- **Source extract**
****

But you could say the same about any of the criteria on which we effectively judge our partners before marriage.

--------------------
Then the dog ran before, and coming as if he had brought the news, shewed his joy by his fawning and wagging his tail. -- Tobit 11:9 (Douai-Rheims)

Posts: 7247 | From: Liverpool, UK | Registered: Nov 2004  |  IP: Logged
Ricardus
Shipmate
# 8757

 - Posted      Profile for Ricardus   Author's homepage   Email Ricardus   Send new private message       Edit/delete post 
quote:
Originally posted by Eliab:
On the other hand, I think the idea of using pre-marital sex to weigh a partner in the balance, and to discard them if found wanting, is profoundly immoral by any standard in which love is considered more important than sex - that is, by any standard that can possibly be called moral at all.

Additional thought: it occurs to me that you're seeing this exclusively as a one-sided thing - one half of the couple saying "You don't satisfy me in bed! Back to the dating agency with you!" What if it's both halves of the couple saying "Oh dear, we seem to have different expectations of sex"?

[ 19. April 2008, 22:22: Message edited by: Ricardus ]

--------------------
Then the dog ran before, and coming as if he had brought the news, shewed his joy by his fawning and wagging his tail. -- Tobit 11:9 (Douai-Rheims)

Posts: 7247 | From: Liverpool, UK | Registered: Nov 2004  |  IP: Logged
mousethief

Ship's Thieving Rodent
# 953

 - Posted      Profile for mousethief     Send new private message       Edit/delete post 
quote:
Originally posted by Ricardus:
Additional thought: it occurs to me that you're seeing this exclusively as a one-sided thing - one half of the couple saying "You don't satisfy me in bed! Back to the dating agency with you!" What if it's both halves of the couple saying "Oh dear, we seem to have different expectations of sex"?

I should think that expectations could be discussed without time in the sack?

--------------------
This is the last sig I'll ever write for you...

Posts: 63536 | From: Washington | Registered: Jul 2001  |  IP: Logged
RuthW

liberal "peace first" hankie squeezer
# 13

 - Posted      Profile for RuthW     Send new private message       Edit/delete post 
quote:
Originally posted by Eliab:
We are, after all, talking about life-long love and commitment here. The person is, one would hope, someone you find so special and so important to you that you want to be with them for the whole of your life.

You're assuming that people already know this and are then having sex, but I think the more common scenario is that having sex happens before people have figured out that someone is this special and this important, and sex is one part of that process.

quote:
Originally posted by Ricardus:
quote:
Originally posted by Eliab:
On the other hand, I think the idea of using pre-marital sex to weigh a partner in the balance, and to discard them if found wanting, is profoundly immoral by any standard in which love is considered more important than sex - that is, by any standard that can possibly be called moral at all.

But you could say the same about any of the criteria on which we effectively judge our partners before marriage.

****

- **Collected data**
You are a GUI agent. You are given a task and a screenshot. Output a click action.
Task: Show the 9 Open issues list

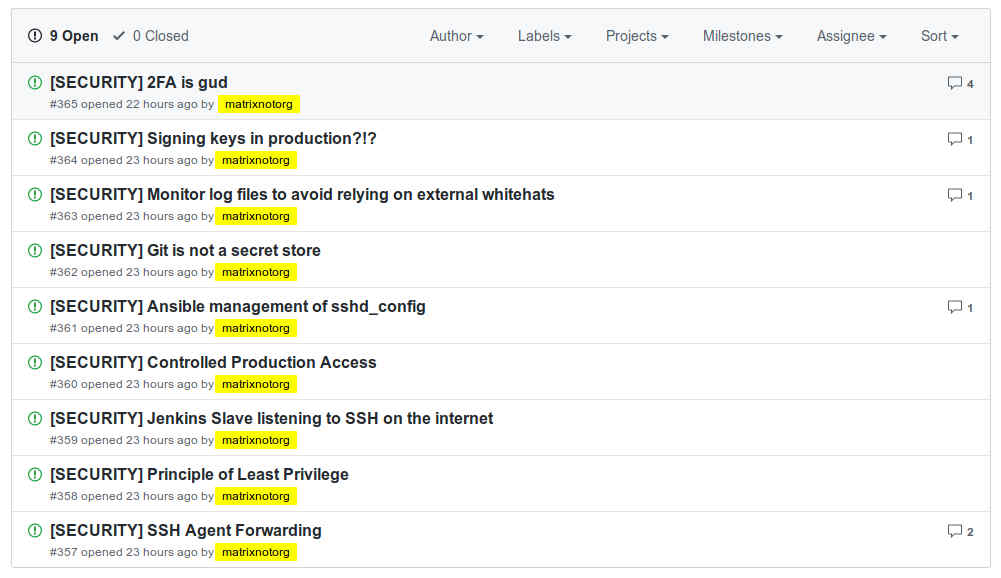pyautogui.click(x=64, y=36)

****

- **Tasks to complete**
(1) Copy the forum thread again, beginning at the words "Posts: 63536 |" and stopping after "of your life.", and swap "commitment" for "devotion".
(2) In the forum thread, where is Ricardus from?
The lines have no connection to the forum thread.

- **Responses to the tasks**
(1)
Posts: 63536 | From: Washington | Registered: Jul 2001  |  IP: Logged
RuthW

liberal "peace first" hankie squeezer
# 13

 - Posted      Profile for RuthW     Send new private message       Edit/delete post 
quote:
Originally posted by Eliab:
We are, after all, talking about life-long love and devotion here. The person is, one would hope, someone you find so special and so important to you that you want to be with them for the whole of your life.

(2) Liverpool, UK.